Alice's Restaurant Rock Radio
Alice's Restaurant Rock Radio is an English pirate radio station, based in London and whose history goes back to the 1960s. The station broadcast with a conventional AM transmitter on short wave, producing a 3.2 million watt signal. Their aim is to broadcast a rock-radio service which can be received on a non-digital radio (that covers 9290 kHz) and is directed at a European audience as well as a UK one.
History
Alice's Restaurant Rock Radio was inspired by Europe's first big album station Radio 428/Geronimo (1969/70), originally run by The Move's manager, Tony Secunda, and Rolling Stones producer Jimmy Miller.
In the 1980s, Alice's Restaurant was an FM pirate station and, with a team which includes members who have provided album rock programming on various land-based pirate rock stations since the 1960s, it had a reputation for playing 100% album rock, including folk rock, blues rock, jazz rock, progressive rock, space rock, hard rock, and heavy metal.

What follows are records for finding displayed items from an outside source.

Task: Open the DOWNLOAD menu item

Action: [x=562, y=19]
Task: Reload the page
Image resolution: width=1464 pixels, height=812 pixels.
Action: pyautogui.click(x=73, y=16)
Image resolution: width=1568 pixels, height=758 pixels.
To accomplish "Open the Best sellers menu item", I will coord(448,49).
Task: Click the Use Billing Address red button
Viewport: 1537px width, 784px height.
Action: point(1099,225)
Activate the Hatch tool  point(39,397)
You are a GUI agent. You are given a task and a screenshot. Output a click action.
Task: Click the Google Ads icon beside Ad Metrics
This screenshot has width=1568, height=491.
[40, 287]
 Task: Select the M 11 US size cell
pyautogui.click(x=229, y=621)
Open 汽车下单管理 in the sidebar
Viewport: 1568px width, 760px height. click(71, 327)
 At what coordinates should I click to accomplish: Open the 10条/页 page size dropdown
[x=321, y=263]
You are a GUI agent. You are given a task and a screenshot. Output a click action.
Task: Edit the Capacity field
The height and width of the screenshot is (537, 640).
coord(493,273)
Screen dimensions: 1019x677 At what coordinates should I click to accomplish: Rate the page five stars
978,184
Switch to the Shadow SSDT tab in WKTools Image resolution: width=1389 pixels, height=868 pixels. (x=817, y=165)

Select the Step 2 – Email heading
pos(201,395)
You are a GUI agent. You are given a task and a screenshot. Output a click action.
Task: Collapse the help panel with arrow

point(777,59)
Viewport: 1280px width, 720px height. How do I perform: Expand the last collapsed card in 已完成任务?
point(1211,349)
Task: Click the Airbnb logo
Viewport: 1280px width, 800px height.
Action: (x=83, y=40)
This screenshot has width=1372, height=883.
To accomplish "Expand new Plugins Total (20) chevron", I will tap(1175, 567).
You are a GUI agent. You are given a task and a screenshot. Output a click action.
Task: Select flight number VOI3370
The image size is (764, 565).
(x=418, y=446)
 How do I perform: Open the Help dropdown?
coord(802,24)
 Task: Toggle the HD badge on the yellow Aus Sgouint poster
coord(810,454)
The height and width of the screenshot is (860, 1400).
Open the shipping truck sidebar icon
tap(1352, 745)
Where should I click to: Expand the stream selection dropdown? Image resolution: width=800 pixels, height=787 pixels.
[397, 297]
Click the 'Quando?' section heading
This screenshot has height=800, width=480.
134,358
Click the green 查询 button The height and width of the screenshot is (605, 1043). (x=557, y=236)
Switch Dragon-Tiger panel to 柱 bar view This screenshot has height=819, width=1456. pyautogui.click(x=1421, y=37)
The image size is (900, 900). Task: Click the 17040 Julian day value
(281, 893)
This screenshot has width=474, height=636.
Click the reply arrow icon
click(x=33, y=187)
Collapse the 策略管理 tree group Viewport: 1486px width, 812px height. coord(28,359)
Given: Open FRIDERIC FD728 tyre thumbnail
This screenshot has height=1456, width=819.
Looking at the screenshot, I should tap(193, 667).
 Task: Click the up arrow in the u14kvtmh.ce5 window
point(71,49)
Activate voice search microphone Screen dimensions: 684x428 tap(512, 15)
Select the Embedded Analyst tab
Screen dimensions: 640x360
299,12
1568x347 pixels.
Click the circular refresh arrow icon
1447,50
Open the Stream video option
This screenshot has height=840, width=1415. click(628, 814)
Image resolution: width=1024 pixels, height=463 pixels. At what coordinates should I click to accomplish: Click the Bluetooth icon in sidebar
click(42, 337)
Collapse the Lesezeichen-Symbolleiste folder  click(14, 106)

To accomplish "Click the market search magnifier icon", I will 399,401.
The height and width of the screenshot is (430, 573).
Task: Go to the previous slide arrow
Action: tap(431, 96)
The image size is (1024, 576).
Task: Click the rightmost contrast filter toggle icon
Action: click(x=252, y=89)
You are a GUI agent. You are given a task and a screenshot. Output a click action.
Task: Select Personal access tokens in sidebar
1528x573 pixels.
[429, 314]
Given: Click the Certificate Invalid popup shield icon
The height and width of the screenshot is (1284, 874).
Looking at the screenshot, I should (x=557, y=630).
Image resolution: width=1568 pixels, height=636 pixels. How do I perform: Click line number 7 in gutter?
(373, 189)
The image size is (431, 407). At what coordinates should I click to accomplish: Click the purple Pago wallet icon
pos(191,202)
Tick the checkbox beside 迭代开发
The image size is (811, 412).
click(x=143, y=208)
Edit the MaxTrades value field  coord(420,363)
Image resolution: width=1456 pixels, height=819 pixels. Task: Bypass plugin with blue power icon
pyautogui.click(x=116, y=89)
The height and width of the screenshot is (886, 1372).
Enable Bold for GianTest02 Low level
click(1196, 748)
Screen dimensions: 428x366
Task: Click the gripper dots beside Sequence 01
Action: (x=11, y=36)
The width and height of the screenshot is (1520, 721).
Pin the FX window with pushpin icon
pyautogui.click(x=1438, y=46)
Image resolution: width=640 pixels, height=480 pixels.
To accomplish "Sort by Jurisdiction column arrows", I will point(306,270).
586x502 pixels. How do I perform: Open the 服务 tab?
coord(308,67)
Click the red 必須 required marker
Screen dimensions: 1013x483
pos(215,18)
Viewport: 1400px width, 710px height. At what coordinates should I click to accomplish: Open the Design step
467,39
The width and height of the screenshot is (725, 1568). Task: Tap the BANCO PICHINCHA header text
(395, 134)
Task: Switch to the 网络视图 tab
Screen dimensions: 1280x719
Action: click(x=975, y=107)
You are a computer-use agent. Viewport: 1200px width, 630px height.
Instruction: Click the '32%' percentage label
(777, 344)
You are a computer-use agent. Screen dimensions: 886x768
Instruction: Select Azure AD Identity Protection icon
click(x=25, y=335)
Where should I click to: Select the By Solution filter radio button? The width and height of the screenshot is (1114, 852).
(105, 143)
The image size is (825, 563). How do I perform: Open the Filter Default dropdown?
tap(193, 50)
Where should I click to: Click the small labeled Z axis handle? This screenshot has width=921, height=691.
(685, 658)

Together with Tommy Vance and Neal Kay, Alice's Restaurant Rock Radio was one of the few broadcasters in the United Kingdom to champion hard rock and heavy metal in the early 1980s. The station originally broadcast via a 100,000 watt transmitter, plus a Gainey curtain array antenna which amplifies the signal. This enabled a signal in excess of 3 million watts, on 9290 kHz from Latvia eastern Europe.
In the mid-1990s, Alan Freeman, who was a fan of the station (which he had plugged on his rock shows more than once), and an acquaintance of Bear Freeman, Alice's station organiser, had expressed willingness to do programs for Alice's Restaurant, before ill-health put paid to the project.